Sometime later, even after 12 months or more, HMRC can challenge these figures and seek to reclaim the fraudulent refund. By this time, the adviser will be unavailable, having closed business in that area and moved on somewhere new.

By law, you are responsible for the actions of your adviser. So, you must pay the bills from HMRC or face possible bankruptcy. You may have a legal right against the accountant, but often such firms do not carry the right insurance to pay such a claim.

Often these firms will arrange for your tax refund as a subcontractor to be paid to themselves. This is so that they can then deduct their fees before passing the balance to you. They can do this by asking you to sign a special authorisation on the tax return.

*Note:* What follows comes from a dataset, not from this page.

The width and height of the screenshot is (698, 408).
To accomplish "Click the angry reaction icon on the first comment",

Unscrupulous firms may charge high fees, or even run away with the entire refund. In many cases the subcontractor will not know the size of the refund that is due, so are happy to receive whatever the firm says they are owed.

In extreme cases, the firm may even send in tax returns without your knowledge. If refunds cover a number of years, you could be missing out on refunds that you are owed and may see little or nothing of it.

How to spot a scam risk?

There are a few warning signs that the adviser you are dealing with does not have your best interests.

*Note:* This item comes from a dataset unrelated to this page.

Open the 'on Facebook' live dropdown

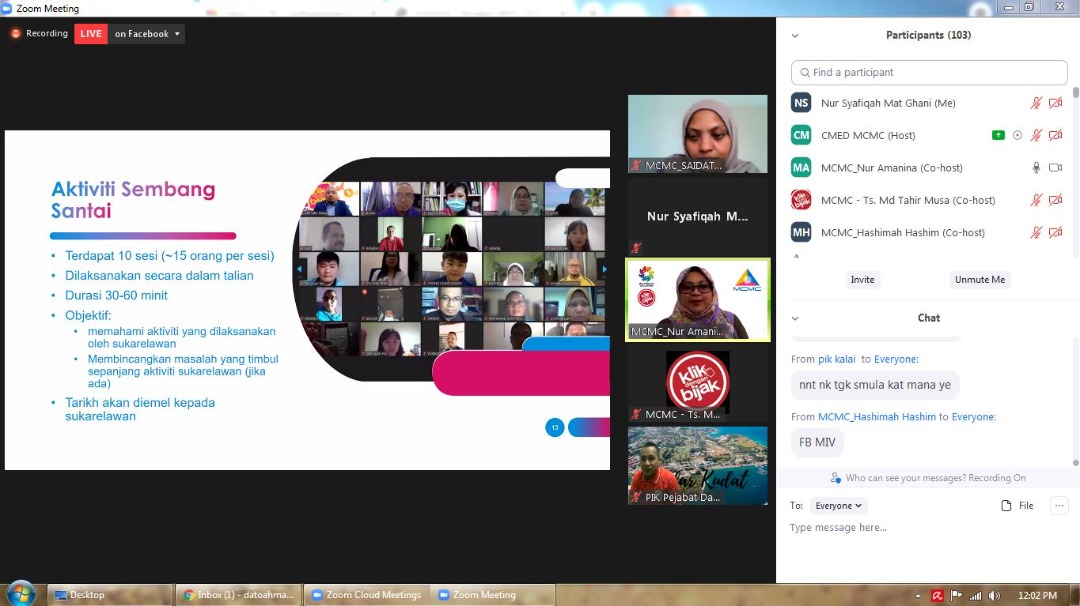coord(147,34)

  • You are not given a copy of your tax return
  • You are not given a tax computation that tells you what refund you are due
  • You have expenses on your tax return that you do not recognise
  • You are not asked for receipts for your expenses or income
  • Communication with the firm is only by phone and there is no printable record of advice you have received
  • The firm does not follow standard professional practices. For example, when you first appoint the firm, there is no letter setting out what the firm has agreed to do for you, and you do not receive anything about how their fees are calculated.
  • The firm has been recommended to you because it always gets ‘big refunds’, or they are advertised as a ‘refund specialist’. The best adviser is the one who gets you the right refund, not the biggest one, as if the refund is not correct you will need to pay back the difference.
  • The adviser is not qualified or registered with a recognised accountancy or tax professional body. Qualified advisers are regulated by their professional institute. This gives added reassurance to their honesty and capability. It also gives you somewhere to go if you are not happy with the service you have received.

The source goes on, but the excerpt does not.